● **Exercise brief**
Go to the line containing "Given: Click the ラベルなし sensitivity label icon" and retype it and every later line exactly as written, up to the last line of the entries. Keep pictures out.

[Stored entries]
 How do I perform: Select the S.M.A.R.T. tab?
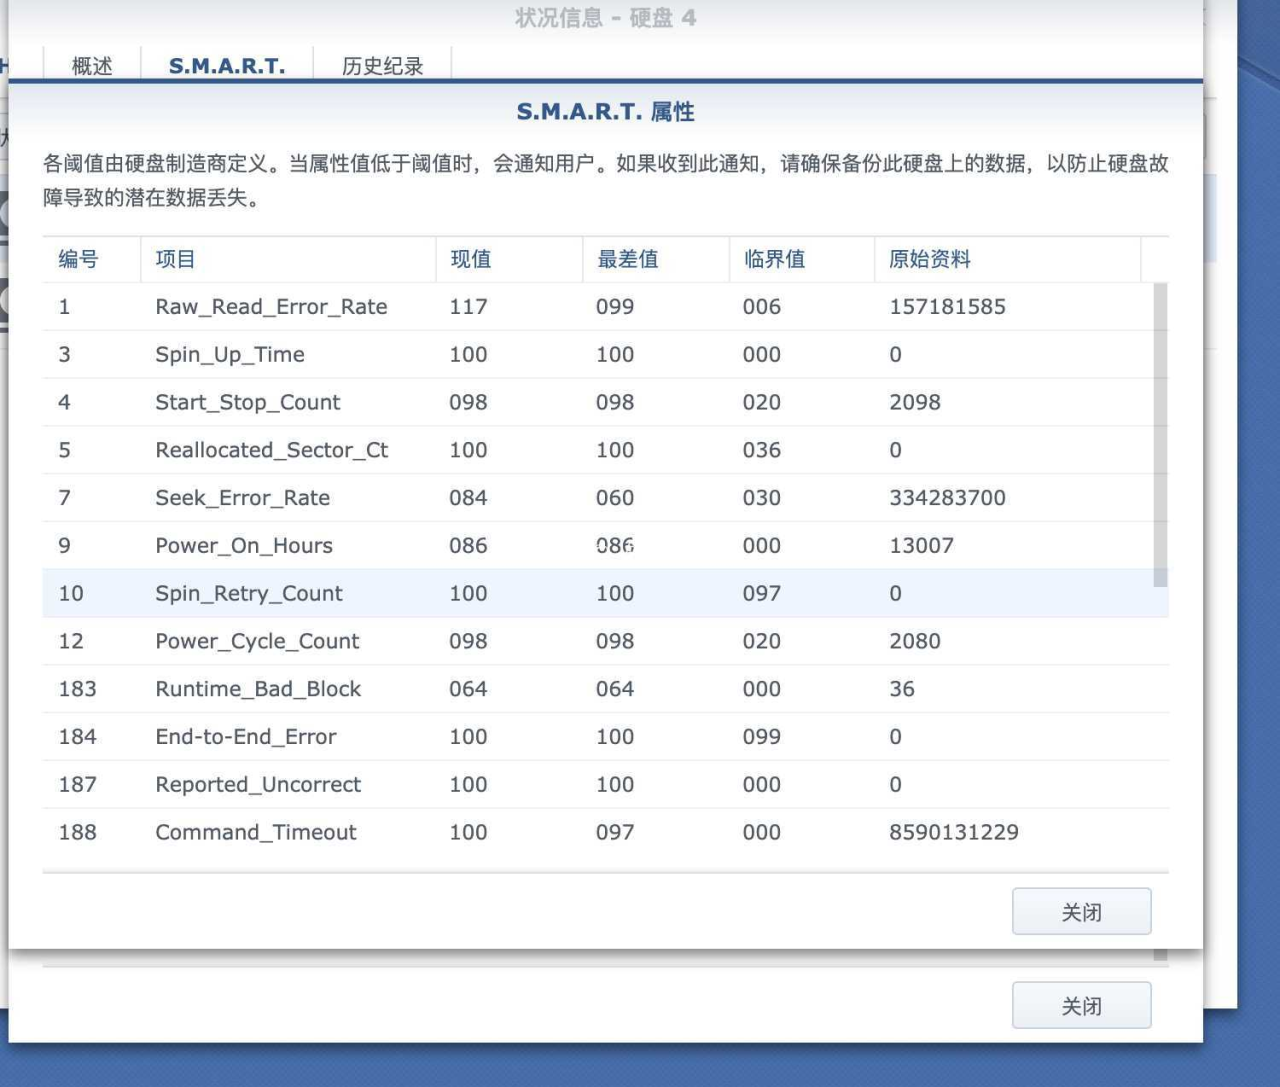coord(226,66)
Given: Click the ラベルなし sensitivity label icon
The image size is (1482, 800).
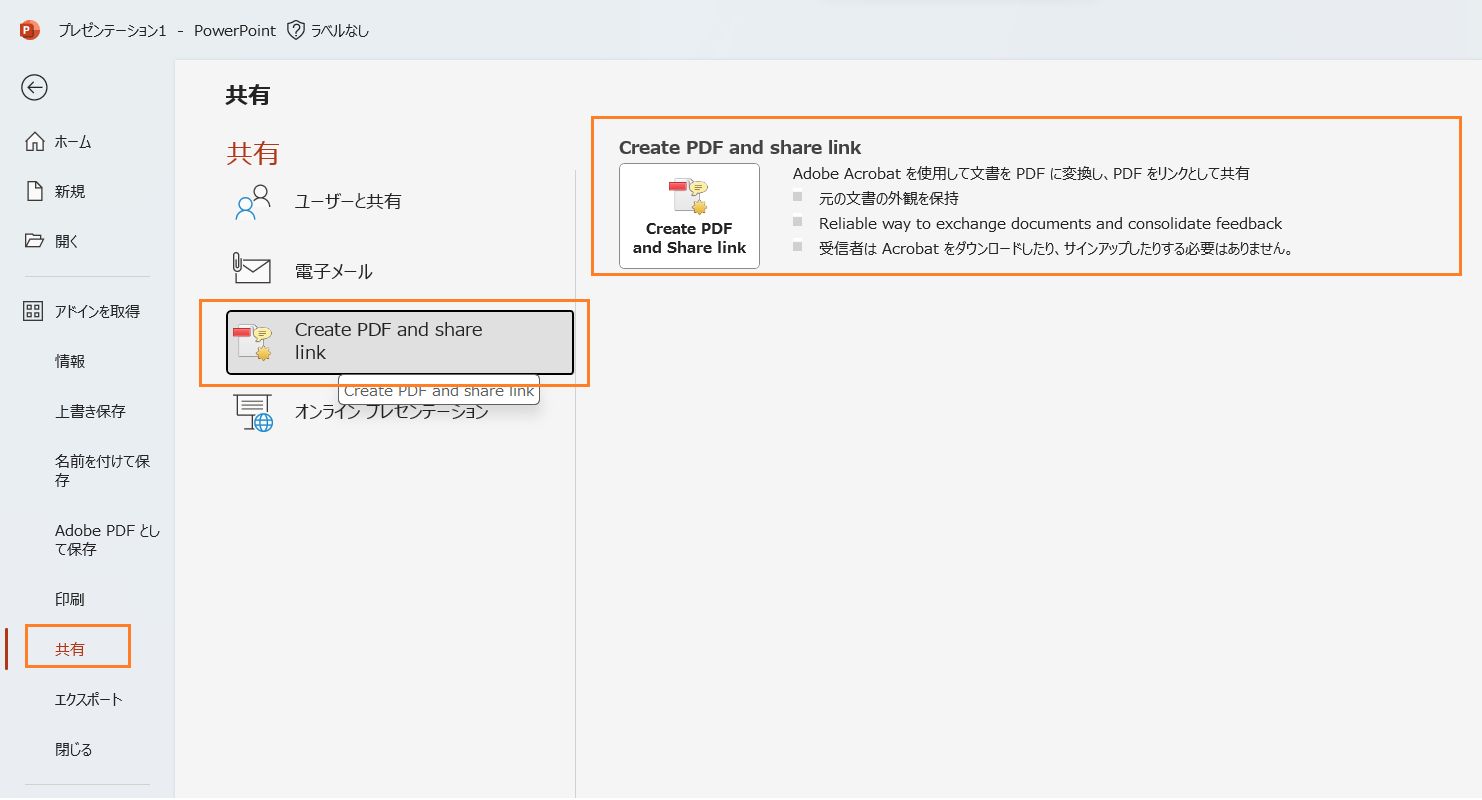Looking at the screenshot, I should click(x=294, y=30).
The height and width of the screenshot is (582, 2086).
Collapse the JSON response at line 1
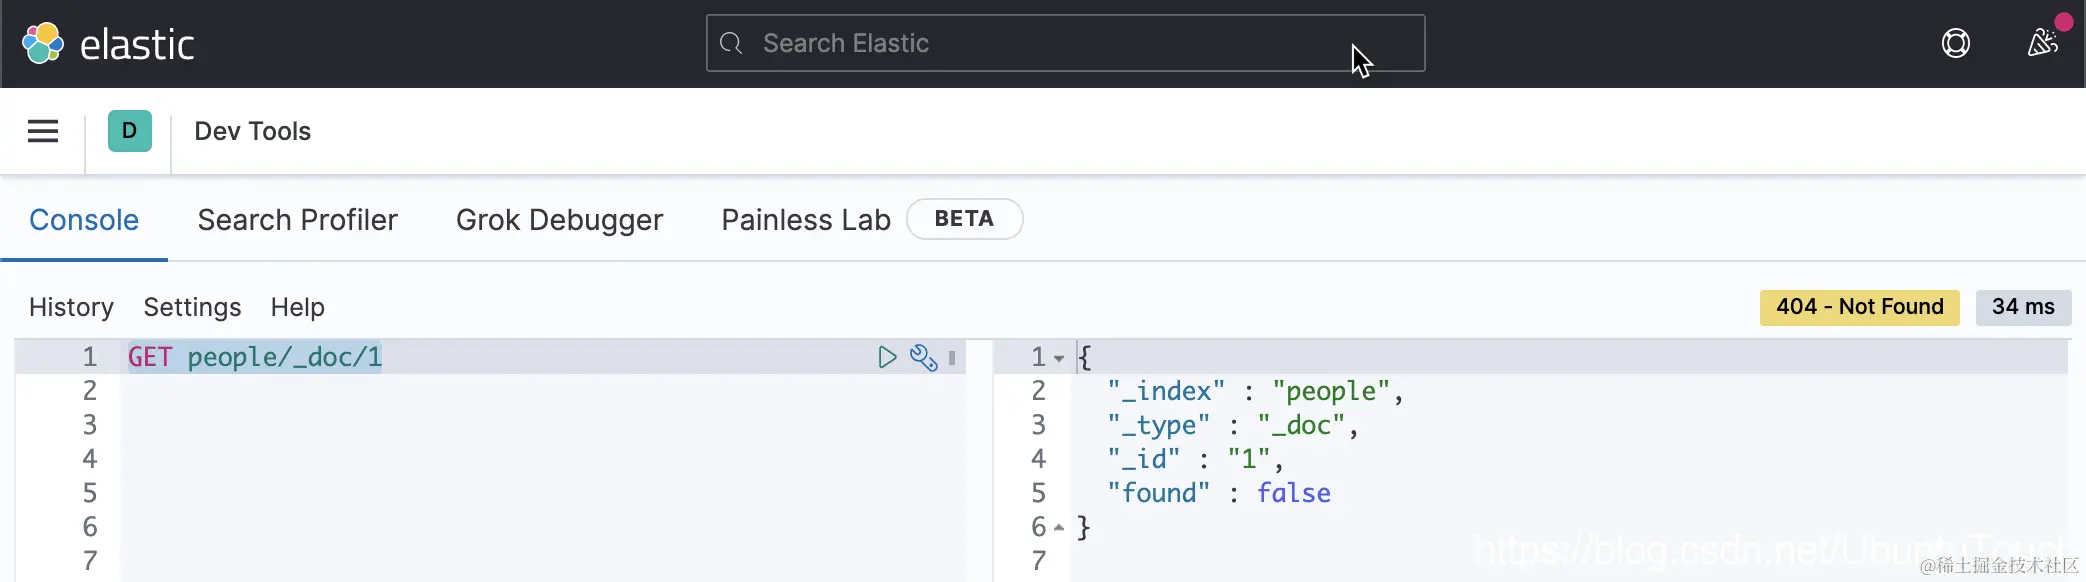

● **The completed task**
Given: Click the ラベルなし sensitivity label icon
The image size is (1482, 800).
Looking at the screenshot, I should click(x=294, y=30).
The height and width of the screenshot is (582, 2086).
Collapse the JSON response at line 1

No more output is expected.